The Darkest Part of the Forest Page 22

She cranked down the passenger-side window.

“I’m her brother,” Ben volunteered. “Benjamin Evans. You were talking to Hazel.”

The policeman looked at them like he didn’t quite know what to make of the situation. “You both have identification?”

Ben handed over his driver’s license. The officer looked at it for a long moment and then handed it back.

“And you say you saw someone?”

“The horned boy. With Amanda. She was already unconscious, but he was here. And now he’s out there, and if he did this, then we’re all in a lot of danger.”

The cop looked at them for a long moment. “You two better get on home.”

“Did you hear me?” Hazel demanded. “We’re in a lot of danger. Fairfold is in danger.”

The policeman stepped back from the car. “I said, you better get on home.”

“You’re not from around here, are you?” she asked him. “I mean you weren’t born here.”

He looked back at her, uncertainty in his face for the first time.

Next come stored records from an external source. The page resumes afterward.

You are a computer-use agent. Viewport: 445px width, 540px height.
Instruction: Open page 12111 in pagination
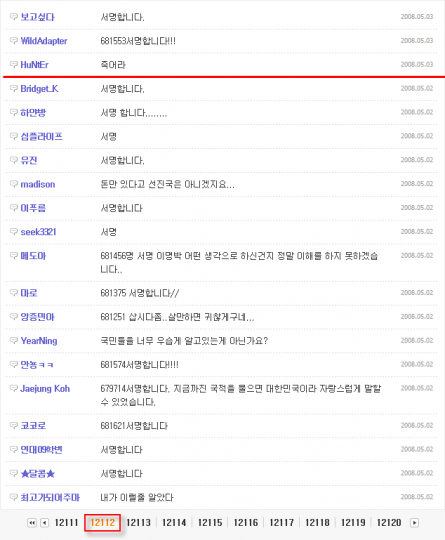tap(66, 523)
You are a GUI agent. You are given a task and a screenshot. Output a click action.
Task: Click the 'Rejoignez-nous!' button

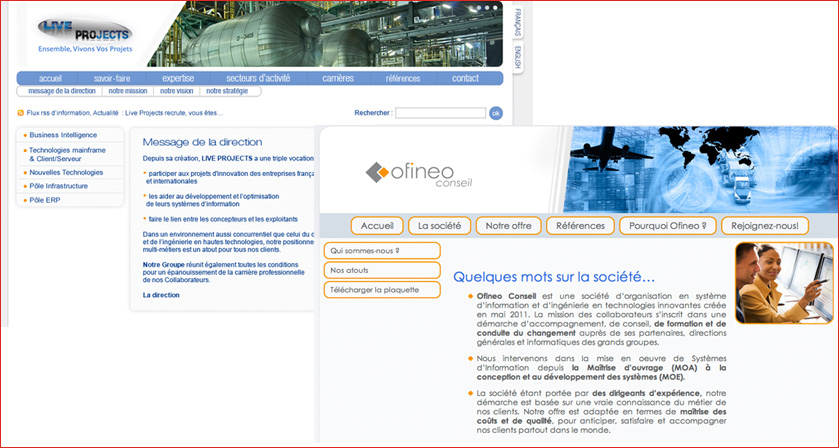point(764,226)
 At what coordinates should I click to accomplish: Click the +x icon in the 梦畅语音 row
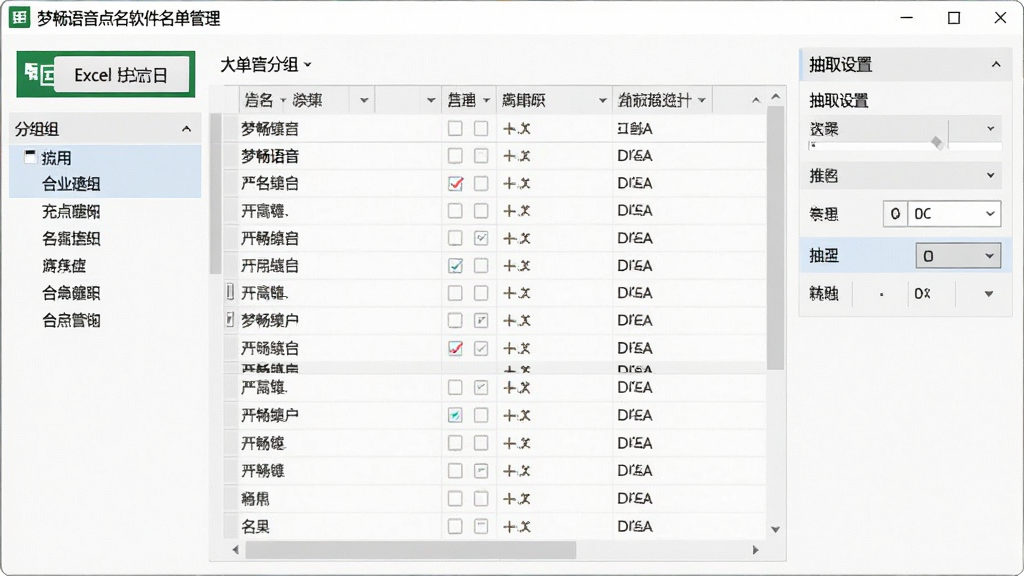tap(517, 156)
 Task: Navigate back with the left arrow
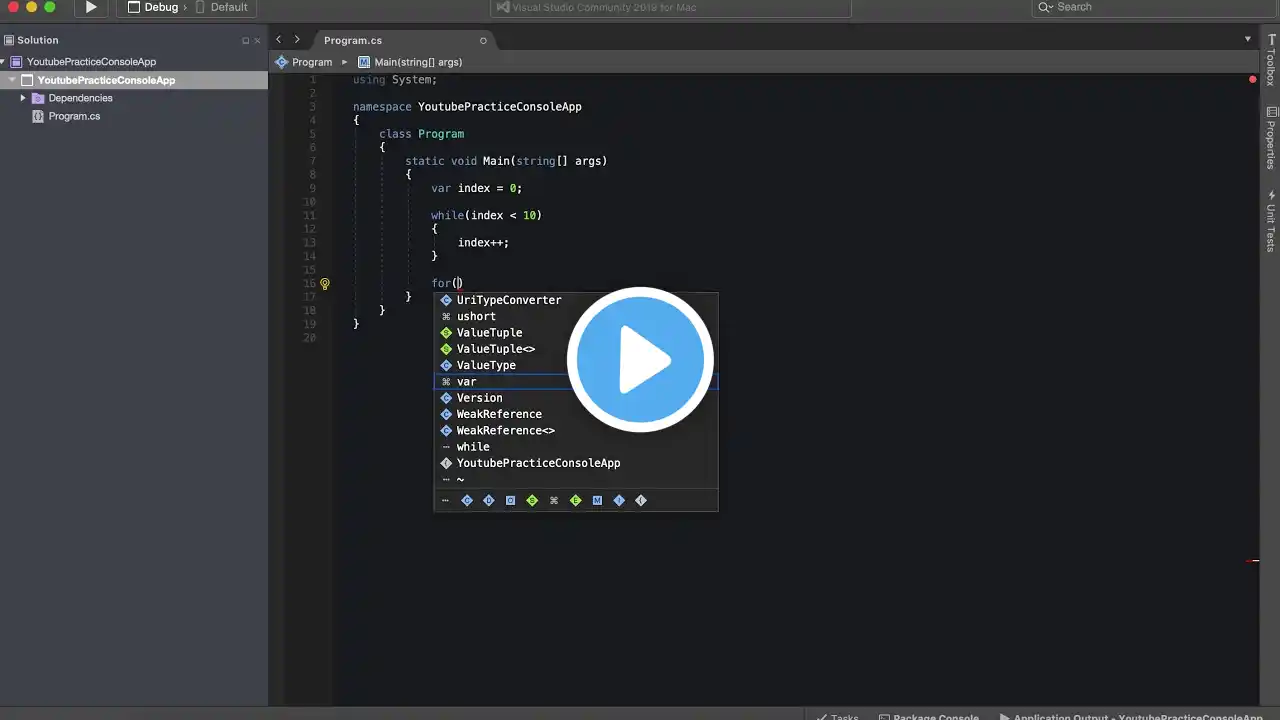coord(279,40)
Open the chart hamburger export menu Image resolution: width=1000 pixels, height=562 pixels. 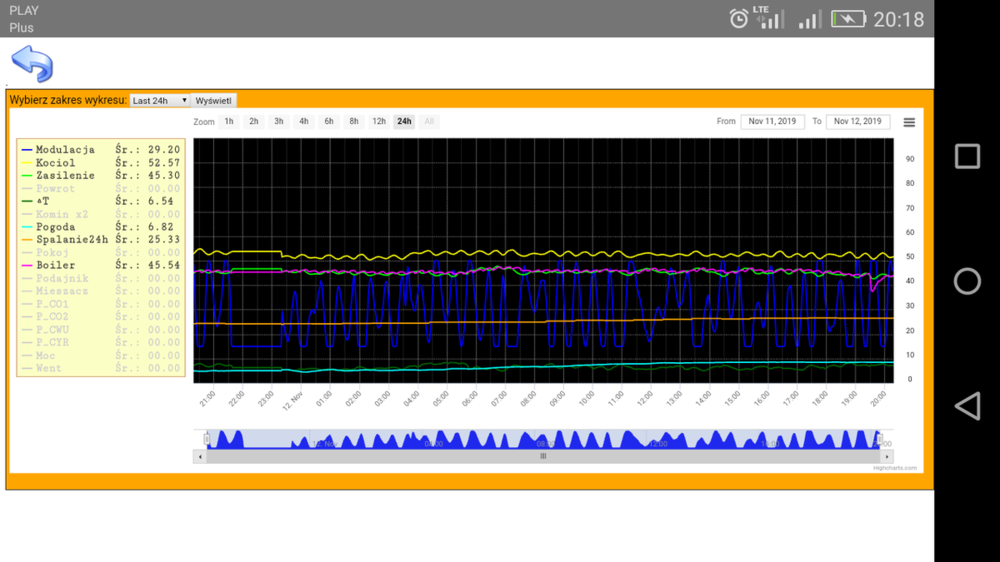[x=908, y=122]
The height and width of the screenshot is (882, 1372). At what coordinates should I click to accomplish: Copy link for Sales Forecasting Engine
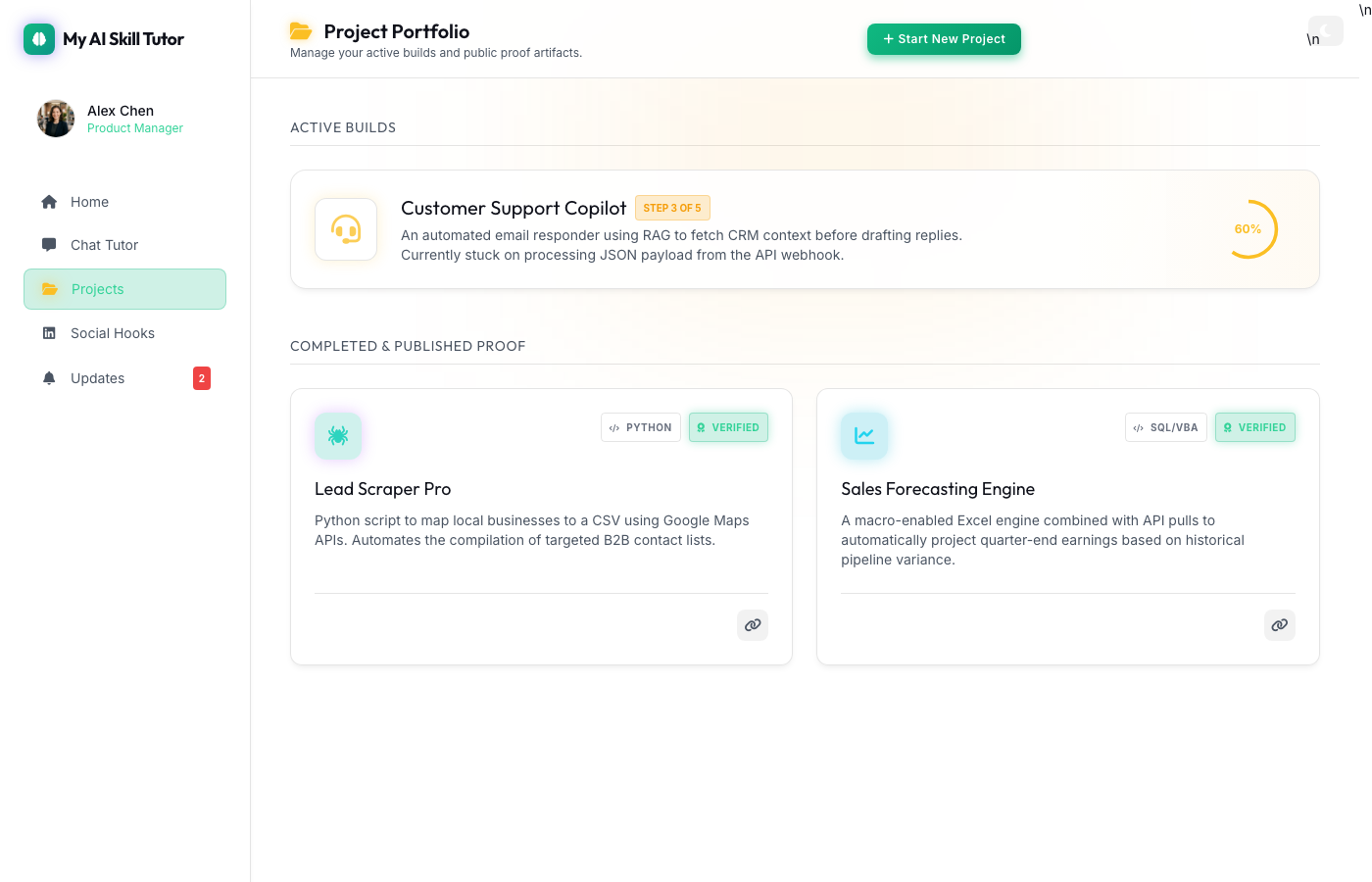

Then his eyes hardened and he waved them on.

“At least tell me if Amanda’s okay?” Hazel called after him, but he didn’t answer.

Ben drove home with the sun rising in the east, gilding the tops of trees.

As they pulled onto their street, he turned to her. “I didn’t expect you to do that.”

“It didn’t work,” Hazel said.

“Tonight,” he said, keeping his voice light and conversational with clear effort, “kind of got out of control, huh? Everything about it was unexpected.”

“Yeah,” she said, leaning her cheek against the coolness of the window, her hand on the latch of the car door.

He pulled the car into their driveway, the tires crunching over gravel. “I’m your older brother, you know. It’s not your job to protect me. You can tell me stuff. You can trust me.”

“You can tell me stuff, too,” Hazel said, opening the door and stepping out. She expected him to take the earring out of his pocket and confront her with it, demand an explanation. But he didn’t.

For all that they’d claimed they could tell each other stuff, they told each other nothing.

Hazel walked into the house. It was entirely dark. Even the lights in the outbuilding were off. She began to climb the steps.

“Hey, Hazel?” he called softly in the upstairs hall, and she turned. “What did he kiss like?” There was a confusion of emotions on his face—longing and maybe a little jealousy and a whole lot of curiosity.

She snorted a surprised laugh, her bad mood dissolving. “Like he was a shark and I was blood in the water.”

“That good?” he asked, grinning.

She’d known he’d understand. Brothers and sisters had their own language, their own shorthand. She was glad to be able to share the weird, ridiculous impossibleness of it with the only person who knew all the same stories, with the person who’d made up those stories in the first place. “Oh yeah.”

Ben went to her, slinging an arm over her shoulder. “Let’s get you fixed up.”

She let him lead her to the upstairs bathroom, where he sat her on the edge of the tub and then doused all her cuts with peroxide. Together, they watched the liquid hiss and froth over her skin before it swirled down the drain.

Then, kneeling awkwardly on the cracked beige floor tiles, he wrapped her legs and arms in gauze, the stuff they’d called “mummy bandages” when they were little. The old phrase rested on the tip of her tongue, making her remember times they’d come in here after a hunt, cleaning their skinned knees and binding up wrists or ankles.

The house was usually full of people back then, so it was easy to slip in and out. People were always dropping by, come to pose for a piece or to borrow some canvas or celebrate someone booking a job with a bottle of bourbon. Sometimes there wasn’t any food but a weird, boozy trifle left out on the counter, or a can of cold ravioli, or cheese that smelled like feet.

Over the years, her parents grew up and got more normal, even though they wouldn’t admit it. Hazel wasn’t sure if their memories of those days were as much a blur of people and music and paint and confusion as hers were. She wasn’t sure if they missed the way things had been.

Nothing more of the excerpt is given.